Until recently, tuning accleration and jerk settings required tweaking and inserting gcode commands by hand. More recent versions of slicers – notably PrusaSlicer and Ultimaker Cura – have begun exposing these settings in the printer, print and filament profiles, making them much more accessible and easy to adjust between prints. While moving these commands to the slicer GUI is a big improvement, there are still several things you’re likely to want to do at the start and finish of each print. Custom G-code is the right place to insert these functions.
If you run into a printing challenge that can’t be handled with your slicer settings, a bit of custom g-code may be the fix you’re looking for. There may be printer options you want to enable, or setup procedures you want to run before, during or after a print. The Prusa i3 Mk3 is controlled using g-code, a rudimentary language used to instruct the printer to move, extrude or otherwise create a printed part.
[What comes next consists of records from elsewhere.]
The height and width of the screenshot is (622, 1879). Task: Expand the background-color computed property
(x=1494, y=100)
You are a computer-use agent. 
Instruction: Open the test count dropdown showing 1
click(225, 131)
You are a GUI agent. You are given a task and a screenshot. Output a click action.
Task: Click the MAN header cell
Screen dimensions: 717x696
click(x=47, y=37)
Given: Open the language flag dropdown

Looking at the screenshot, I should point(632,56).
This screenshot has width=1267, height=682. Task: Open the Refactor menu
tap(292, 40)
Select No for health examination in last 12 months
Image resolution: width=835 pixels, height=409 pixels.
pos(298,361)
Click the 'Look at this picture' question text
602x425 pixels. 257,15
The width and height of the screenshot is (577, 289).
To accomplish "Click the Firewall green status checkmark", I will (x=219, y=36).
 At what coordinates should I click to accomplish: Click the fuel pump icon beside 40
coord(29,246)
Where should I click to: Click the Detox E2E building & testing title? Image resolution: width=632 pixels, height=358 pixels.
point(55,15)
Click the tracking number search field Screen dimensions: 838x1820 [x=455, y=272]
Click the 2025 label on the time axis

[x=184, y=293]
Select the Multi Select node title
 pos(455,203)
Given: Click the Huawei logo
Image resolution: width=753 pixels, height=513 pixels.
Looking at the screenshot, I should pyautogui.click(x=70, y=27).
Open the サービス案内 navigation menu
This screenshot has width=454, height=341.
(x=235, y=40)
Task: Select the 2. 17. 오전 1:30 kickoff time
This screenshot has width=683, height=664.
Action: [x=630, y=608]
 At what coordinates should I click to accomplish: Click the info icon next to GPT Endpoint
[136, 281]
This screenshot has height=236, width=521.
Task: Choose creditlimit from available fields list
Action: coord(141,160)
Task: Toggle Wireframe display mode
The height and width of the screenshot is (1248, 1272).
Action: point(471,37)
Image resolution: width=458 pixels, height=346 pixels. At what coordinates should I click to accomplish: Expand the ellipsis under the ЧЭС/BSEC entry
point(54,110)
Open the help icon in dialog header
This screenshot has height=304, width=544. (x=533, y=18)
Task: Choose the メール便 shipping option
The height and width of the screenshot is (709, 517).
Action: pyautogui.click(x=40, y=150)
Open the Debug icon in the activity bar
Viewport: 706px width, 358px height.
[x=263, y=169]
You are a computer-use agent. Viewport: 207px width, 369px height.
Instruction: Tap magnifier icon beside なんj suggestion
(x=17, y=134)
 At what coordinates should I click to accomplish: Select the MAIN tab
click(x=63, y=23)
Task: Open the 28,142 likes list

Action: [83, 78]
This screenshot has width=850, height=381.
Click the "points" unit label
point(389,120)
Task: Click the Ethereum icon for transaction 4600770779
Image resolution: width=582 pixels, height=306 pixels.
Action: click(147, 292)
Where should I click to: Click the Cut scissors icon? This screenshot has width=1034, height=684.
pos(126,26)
Fortunately, most slicers allow inserting custom g-code at several points during a print to work-around some slicer software limitations.
- At the start of a print, startup gcode can insert printer initialization commands, warmup routines and nozzle priming.
- At the end of a print, end g-code is responsible for turning off heaters, motors and fans, but can also be tweaked to move the extruder and bed after a print.
- Between layer changes, gcode is useful for adjusting hardware settings like nozzle temperatures and other settings based on the current layer number or height.
While moving these commands to the slicer GUI is a big improvement, there are still several things you’re likely to want to do at the start and finish of each print. Custom G-code is the right place to insert these functions.
Please be sure that you’ve calibrated your printer, and particularly your Live-Z settings before using any of the following examples. These routines move the nozzle around close to the bed, and could cause damage if your printer is not adjusted properly.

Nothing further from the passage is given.